Though I've heard some late-'70s cassettes that have blown my mind, I do believe that there were only three instrumental Ethiopian albums (that is, vinyl-only records) recorded and released during what Falcetto has termed "The Golden Seventies." Two are by the ubiquitous Mulatu Astatke, and saw release on the Amha label. The third is the record that contains the funky jewel heard here, credited to Hailu Mergia and The Band Wallias but owing much to Astatke (featured, naturally, on the vibraphone, which he introduced to Ethiopia). It saw release on Ali Abdella Kaifa's self-named label.

Mahmoud Ahmed

Mahmoud Ahmed is the giant of Ethiopia's '70s scene, and tours the world to this day. But, with respect to the man, this song owes more to its arranger and pianist, Girme Beyene. Though "Yasdestal" features the Venus Band, Beyene is best known for his tenure with The Band Wallias (see above), which continued after the band left Ethiopia and toured the U.S. in the early '80s. This song is arguably his lost funk masterpiece, which says quite a lot considering the quality of musicians he produced during his time in Ethiopia -- including the awesome Alehmayehu Eshete.

Bezunesh Bekele

Big-band funk, recorded well by the engineers at Phillips, by the best known of Ethiopia's '70s divas. Don't confuse her with the Ethiopian long-distance runner, born in 1983. This song also features arranger Sahle Degago and the ubiquitous Body Guard Band.

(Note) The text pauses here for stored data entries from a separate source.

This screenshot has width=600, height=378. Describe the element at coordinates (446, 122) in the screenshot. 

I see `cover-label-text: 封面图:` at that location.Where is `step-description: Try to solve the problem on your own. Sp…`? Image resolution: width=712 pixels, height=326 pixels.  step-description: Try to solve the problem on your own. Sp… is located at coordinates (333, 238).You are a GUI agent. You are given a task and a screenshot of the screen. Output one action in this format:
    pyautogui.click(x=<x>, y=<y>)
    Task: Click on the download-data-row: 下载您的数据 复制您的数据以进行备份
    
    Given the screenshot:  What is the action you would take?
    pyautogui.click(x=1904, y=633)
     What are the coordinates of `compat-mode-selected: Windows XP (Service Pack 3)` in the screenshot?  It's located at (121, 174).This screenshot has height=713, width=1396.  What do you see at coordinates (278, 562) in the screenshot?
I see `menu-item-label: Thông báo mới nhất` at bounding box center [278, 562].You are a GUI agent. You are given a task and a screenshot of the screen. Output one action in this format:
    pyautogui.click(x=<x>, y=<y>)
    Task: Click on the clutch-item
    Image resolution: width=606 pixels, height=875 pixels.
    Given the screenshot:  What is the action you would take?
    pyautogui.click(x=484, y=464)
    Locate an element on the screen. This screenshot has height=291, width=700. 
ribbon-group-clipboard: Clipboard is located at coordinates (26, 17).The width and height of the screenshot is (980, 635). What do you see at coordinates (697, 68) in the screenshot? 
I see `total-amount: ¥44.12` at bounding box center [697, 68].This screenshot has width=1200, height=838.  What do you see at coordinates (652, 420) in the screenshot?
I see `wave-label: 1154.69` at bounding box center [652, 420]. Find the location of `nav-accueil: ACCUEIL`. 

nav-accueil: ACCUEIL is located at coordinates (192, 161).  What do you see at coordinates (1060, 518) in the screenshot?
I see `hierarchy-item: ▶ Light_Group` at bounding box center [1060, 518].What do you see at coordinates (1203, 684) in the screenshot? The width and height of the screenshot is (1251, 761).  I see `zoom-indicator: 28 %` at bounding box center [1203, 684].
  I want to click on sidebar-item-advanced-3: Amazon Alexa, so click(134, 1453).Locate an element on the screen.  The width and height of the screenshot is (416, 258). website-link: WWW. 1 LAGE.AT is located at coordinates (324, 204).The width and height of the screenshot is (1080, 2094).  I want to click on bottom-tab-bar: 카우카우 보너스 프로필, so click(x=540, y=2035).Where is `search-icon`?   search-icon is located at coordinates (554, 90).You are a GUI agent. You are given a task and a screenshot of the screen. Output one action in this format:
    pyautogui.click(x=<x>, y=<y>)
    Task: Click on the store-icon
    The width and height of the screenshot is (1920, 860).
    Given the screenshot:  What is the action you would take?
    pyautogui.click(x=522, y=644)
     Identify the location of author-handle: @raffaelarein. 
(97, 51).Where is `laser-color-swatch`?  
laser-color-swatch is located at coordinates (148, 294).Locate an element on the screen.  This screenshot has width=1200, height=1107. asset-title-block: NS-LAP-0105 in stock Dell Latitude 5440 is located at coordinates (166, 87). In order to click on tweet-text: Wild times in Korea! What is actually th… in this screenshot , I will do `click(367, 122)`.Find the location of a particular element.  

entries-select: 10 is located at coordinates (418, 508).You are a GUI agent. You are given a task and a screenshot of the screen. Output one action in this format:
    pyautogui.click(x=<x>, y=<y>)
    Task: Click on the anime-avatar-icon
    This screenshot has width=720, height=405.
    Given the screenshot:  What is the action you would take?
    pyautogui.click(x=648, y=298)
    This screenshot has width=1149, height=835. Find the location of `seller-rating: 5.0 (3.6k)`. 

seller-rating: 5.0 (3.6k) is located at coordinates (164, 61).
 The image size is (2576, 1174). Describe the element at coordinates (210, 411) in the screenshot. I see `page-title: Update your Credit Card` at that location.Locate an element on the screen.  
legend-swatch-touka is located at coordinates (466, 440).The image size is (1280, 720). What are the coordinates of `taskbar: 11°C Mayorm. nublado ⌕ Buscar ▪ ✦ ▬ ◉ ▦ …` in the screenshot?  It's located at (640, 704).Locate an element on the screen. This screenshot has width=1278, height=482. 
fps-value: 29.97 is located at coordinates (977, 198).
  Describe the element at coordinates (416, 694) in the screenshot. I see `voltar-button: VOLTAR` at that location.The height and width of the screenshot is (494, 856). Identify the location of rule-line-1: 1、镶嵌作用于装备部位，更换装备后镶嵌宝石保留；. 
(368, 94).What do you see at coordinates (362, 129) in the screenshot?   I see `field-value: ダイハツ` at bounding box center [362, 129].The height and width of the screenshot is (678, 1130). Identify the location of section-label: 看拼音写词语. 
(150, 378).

Tewelde Reda and Zerai Deres Band

Eritrean guitar player, arranger and singer Tewelde Reda is best known as the man responsible for discovering Tsehaytu Beraki, whom I like to think of as Eritrea's answer to Aretha Franklin. His recorded output is scarce but significant, as this slice of up-tempo, swinging soul attests.

Bezunesh Bekele

While some might call this tune dissonant, I prefer to view it as beautifully modal, a perfect example of the Ethiopian qenet system tempered by the tuning of the musicians' Western instruments. "The one," which most fans of funk music so readily anticipate in a rolling groove, never sounds exactly like you’d expect it to. And that's just fine.